▶ Travail demandé:
Indiquez, s'il vous plaît, si chacune des affirmations suivantes concorde avec le texte proposé ci-dessous, en répondant par oui ou par non et en citant mot pour mot les termes du texte qui tranchent.
1. Breguet revint à Paris au printemps 1795.
2. Dans le prospectus de 1797, le prix des montres de souscription est fixé à 800 livres.
3. Le calibre de souscription commande deux aiguilles, l'une pour les heures, l'autre pour les minutes.

▶ Texte proposé:
Après deux années difficiles passées en Suisse au plus fort de la Révolution française, Abraham-Louis Breguet revint à Paris au printemps 1795. Son entreprise, installée Quai de l’Horloge dans l’Ile de la Cité, était à reconstruire et il ne ménagea pas ses efforts pour réorganiser ses ateliers et conquérir une nouvelle clientèle. Fort de nombreux projets et idées innovantes, il commença dès l’année suivante à introduire de nouvelles créations qui trouvent un écho très fort dans la ligne « Tradition » lancée en 2005.

À l’origine de la famille « Tradition », un chef d’œuvre de simplicité : le calibre de souscription (1796). Connu pour avoir créé les montres les plus compliquées de son temps, Abraham-Louis Breguet fut aussi celui qui créa la montre la plus simple jamais réalisée : la montre de souscription. 

Le nom de cette montre, « souscription », est expliqué par Breguet lui-même dans le prospectus qu’il fait imprimer en 1797 : « Le prix des montres sera de 600 livres ; le quart de cette somme se paiera en souscrivant ; la construction ne souffrira point de retard, et la livraison se fera en suivant l’ordre des souscriptions (…) ».

Enregistrées dans les livres de fabrication et de ventes sous l’appellation de montres de souscription, c’est sous ce nom qu’elles continuent à être désignées et étudiées aujourd’hui encore par tous les collectionneurs et connaisseurs de Breguet.

Caractérisé par son grand barillet central et un rouage disposé symétriquement de part et d’autre du barillet, le calibre de souscription qui commande une seule aiguille permettant de lire l’heure et les minutes, frappe aujourd’hui encore par son dépouillement et son côté design. 

On peut penser que Breguet était fier de ce type de montre et désireux de le confronter aux goûts de ses contemporains ; c’est d’ailleurs le seul produit pour lequel il fit imprimer un document restituant à la fois ses intentions, ses motivations et ses choix techniques. Chose frappante, Breguet se met à la place de son public, c’est-à-dire de ses clients. Nous sommes au lendemain de la Révolution, et après avoir passé deux ans en Suisse pour se protéger, il a pu constater combien la société avait changé, et donc ses clients potentiels.

▶ Données fournies:
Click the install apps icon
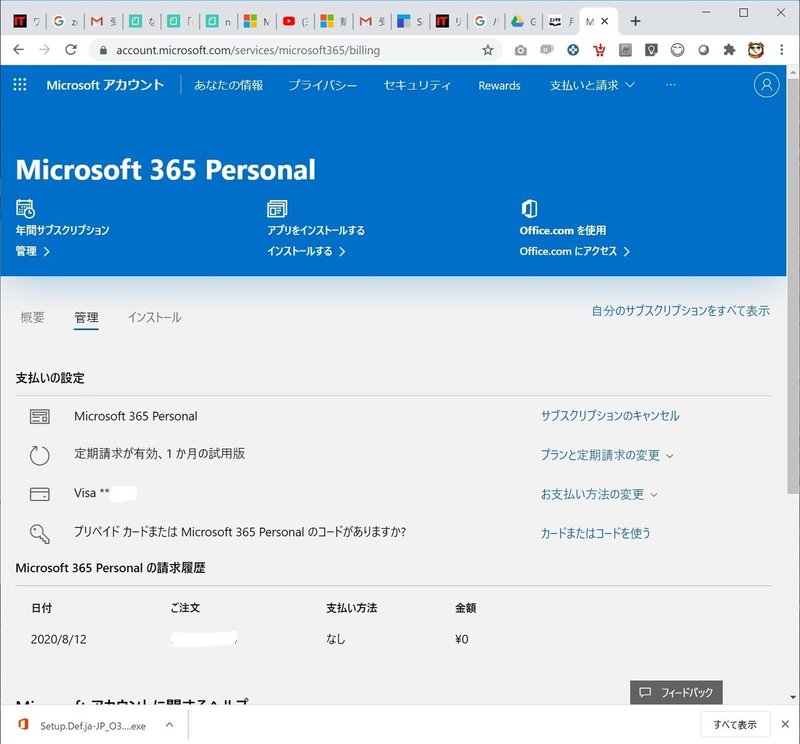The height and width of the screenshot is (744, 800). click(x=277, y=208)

...

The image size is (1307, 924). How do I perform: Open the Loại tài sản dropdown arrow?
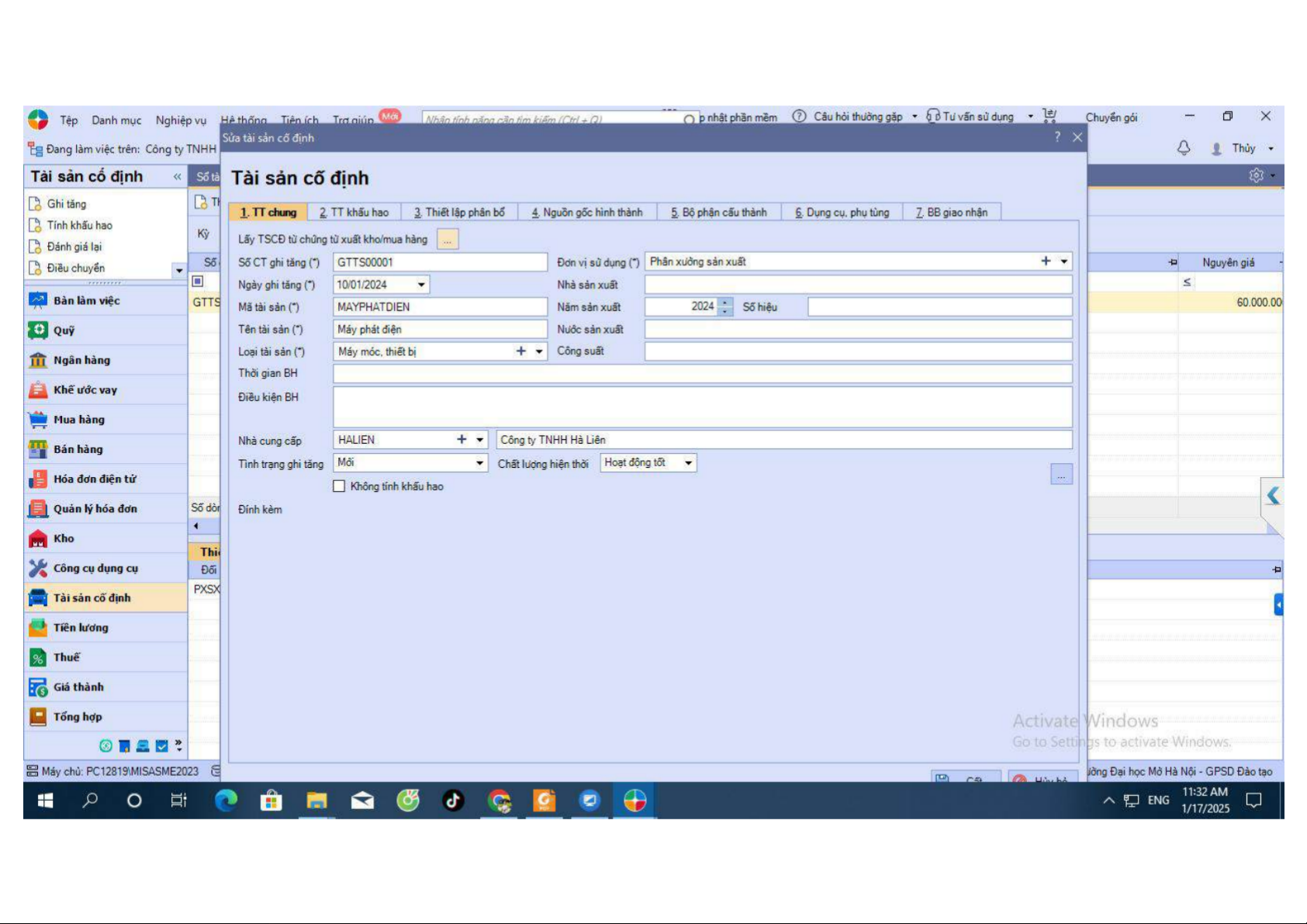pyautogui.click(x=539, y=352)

▶ Réponse à l'exercice:
1. Oui : « Abraham-Louis Breguet revint à Paris au printemps 1795 ».
2. Non : « Le prix des montres sera de 600 livres ».
3. Non : « commande une seule aiguille permettant de lire l’heure et les minutes ».